Unless you’ve been under a rock for the last several years, you’ve undoubtedly come to know and understand the on-going shift in the datacenter industry to a cloud-based computing model. Cloud-based software has become the basis of much of our mobile experience today, with services like ride-sharing or social media that are only viable — or greatly enhanced — with the significant compute resources running in a datacenter.

Such mobile services, along with the wide variety of cloud services beyond those associated with the mobile world, have demanded a shift in software architecture to scale with a large number of systems and today’s more powerful, multi-threaded processors. Workloads that traditionally have run on an enterprise’s own compute infrastructure are moving to a public cloud computing model, taking advantage of the economics of scale that such consolidation brings.

This shift from the private datacenter infrastructure to cloud computing services continues to accelerate. According to a recent IDC Cloud Server Forecast, more than 50 percent of servers sold by 2020 will be deployed for cloud computing services.
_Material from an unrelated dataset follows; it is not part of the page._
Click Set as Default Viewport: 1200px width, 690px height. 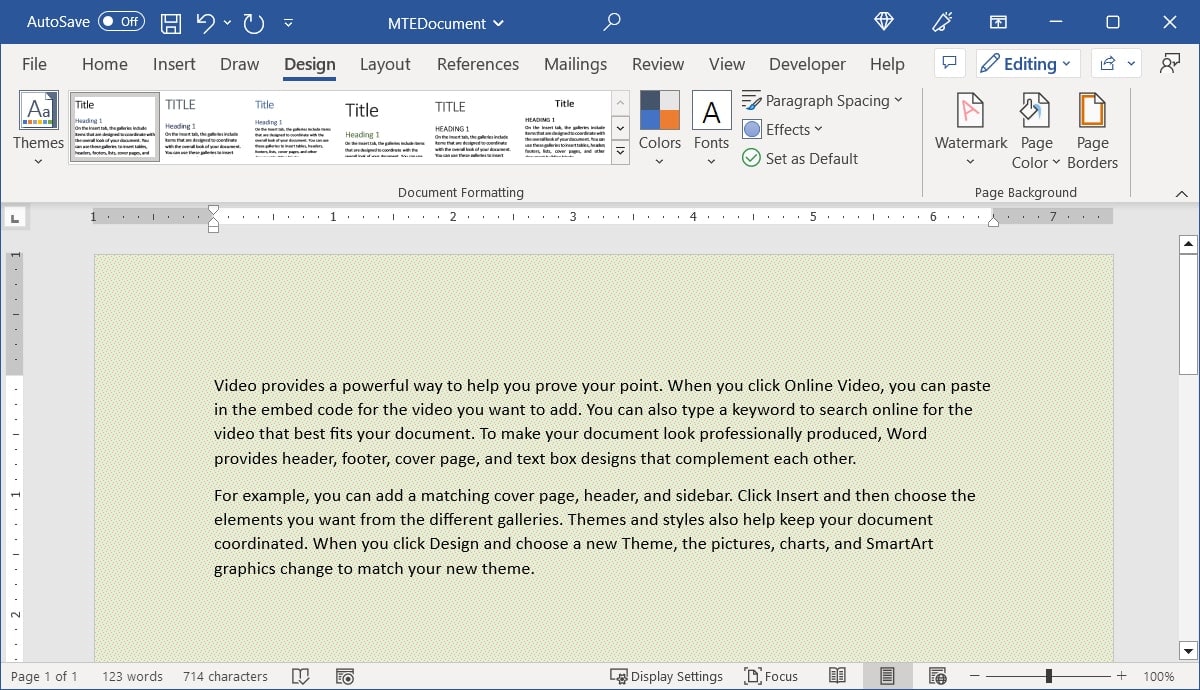click(800, 158)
And the processors that power those servers need to be optimized to address the demand for scalable performance under the unique characteristics of cloud software and services.

Five years ago, as we at Qualcomm Datacenter Technologies began to map out our strategy to enter the datacenter market, we recognized the then-nascent trend to cloud computing and designed a technology roadmap with cloud computing in mind. The cornerstone design point for our datacenter server product roadmap was to deliver right-sized solutions, optimizing throughput performance and efficiency for emerging multi-core cloud workloads. Cloud services need to perform well in highly-loaded and multi-tenant environments, and the hardware platform needs to maximize aggregate compute performance while improving the cloud operator’s operational costs, largely driven by the cost of power and cooling.”